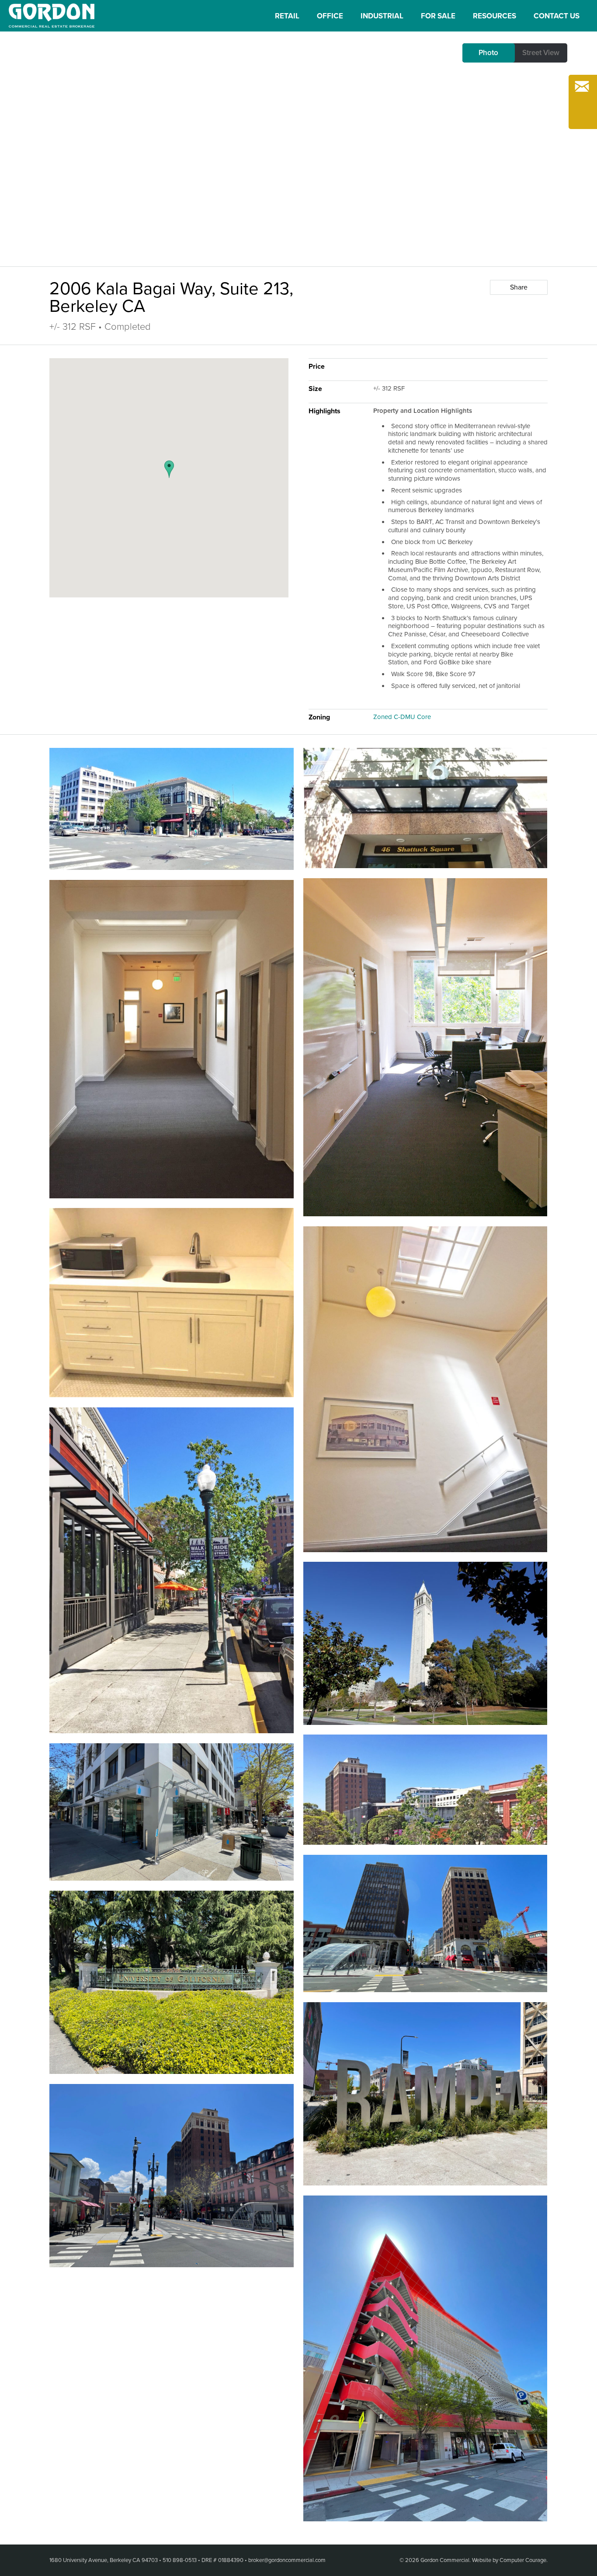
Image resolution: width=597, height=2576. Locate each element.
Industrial (382, 16)
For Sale (438, 16)
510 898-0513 (180, 2560)
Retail (287, 16)
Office (330, 16)
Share (519, 287)
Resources (494, 16)
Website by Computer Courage (509, 2560)
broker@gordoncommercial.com (287, 2560)
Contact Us (557, 16)
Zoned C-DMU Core (402, 717)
= = = = = = =
* [WHAT THIS TASK INVOLVES]: Each line of the data must be transcribed exactly; pictures are not carried over.

* [WRITTEN ANSWER]:
Image resolution: width=597, height=2576. Locate each element.
Industrial (382, 16)
For Sale (438, 16)
510 898-0513 (180, 2560)
Retail (287, 16)
Office (330, 16)
Share (519, 287)
Resources (494, 16)
Website by Computer Courage (509, 2560)
broker@gordoncommercial.com (287, 2560)
Contact Us (557, 16)
Zoned C-DMU Core (402, 717)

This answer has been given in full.